Inflammation inhibits the expression of some, but not all forms of respiratory motor plasticity. For example, systemic application of lipopolysaccharide (LPS) inhibits the phrenic long-term facilitation induced by moderate-intermittent hypoxia in vivo. There are multiple pro-inflammatory processes triggered by the systemic application of LPS, including neuroinflammation in the CNS. Considering that microglia can be activated by the systemic application of LPS, it is likely that this cell type influences the response of the respiratory circuits to intermittent hypoxia (IH). Thus, we aimed to test whether modulators of microglial function would affect the response to IH of the preBötzinger complex (preBötC) isolated in a brainstem slice preparation. This experimental approach avoids the systemic influences of these microglial modulators and limits their effects on cells, mostly microglia, included in the slice. First, we found that IH (3 × 5-min episodes of bubbling with 95% N2 and 5% CO2, mixed with 5-min normoxic intervals by bubbling with 95% O2 and 5% CO2) induces a long-lasting increase in the respiratory rhythm frequency recorded directly from the preBötC, called in vitro long-term facilitation (LTF), which occurs simultaneously with a long-lasting decrease in burst amplitude.

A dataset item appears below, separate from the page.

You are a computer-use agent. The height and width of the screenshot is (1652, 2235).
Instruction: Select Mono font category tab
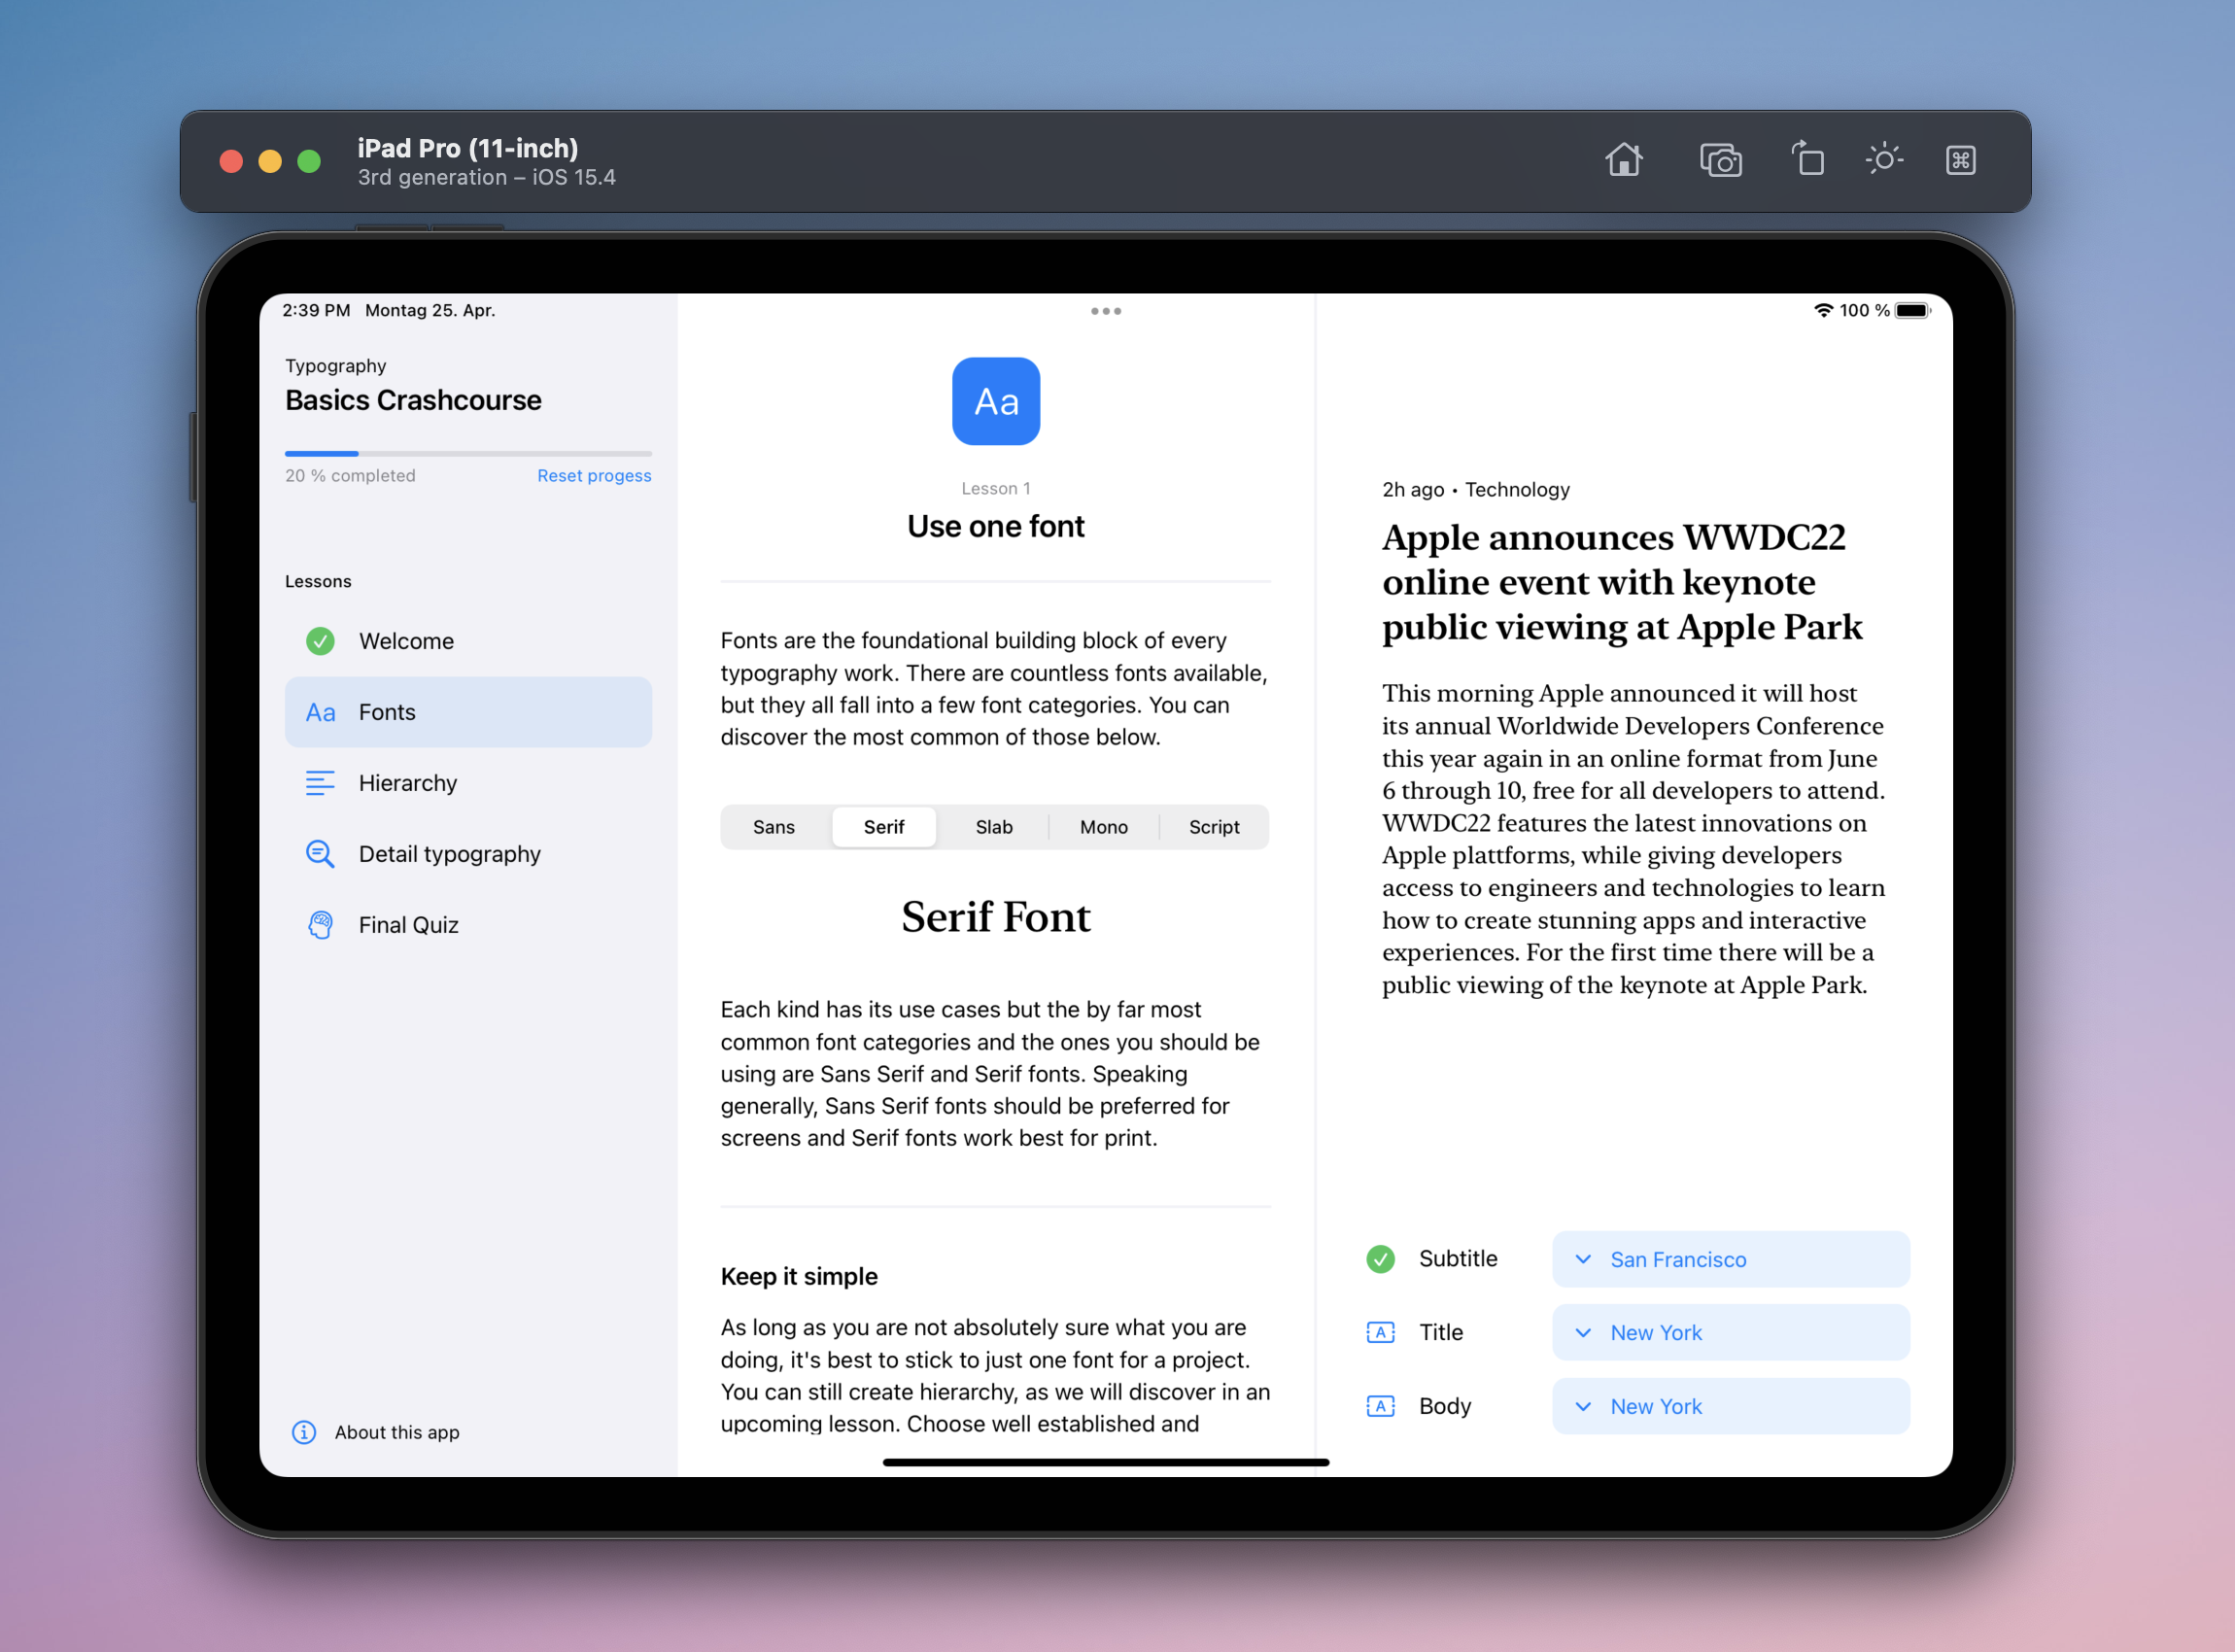click(1100, 826)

Moreover, we found that bath applications of “microglial activators” (LPS and fractalkine), “microglial inhibitors” (minocycline and fucoidan) and a microgliotoxin (liposomal clodronate) partially reduce in vitro LTF. These findings reveal a complex scenario in which both the activation and the inhibition of microglia halts IH-induced preBötC plasticity and suggest that experimental or pathological conditions that affect this cell type, almost in any way, could affect breathing and its plastic responses.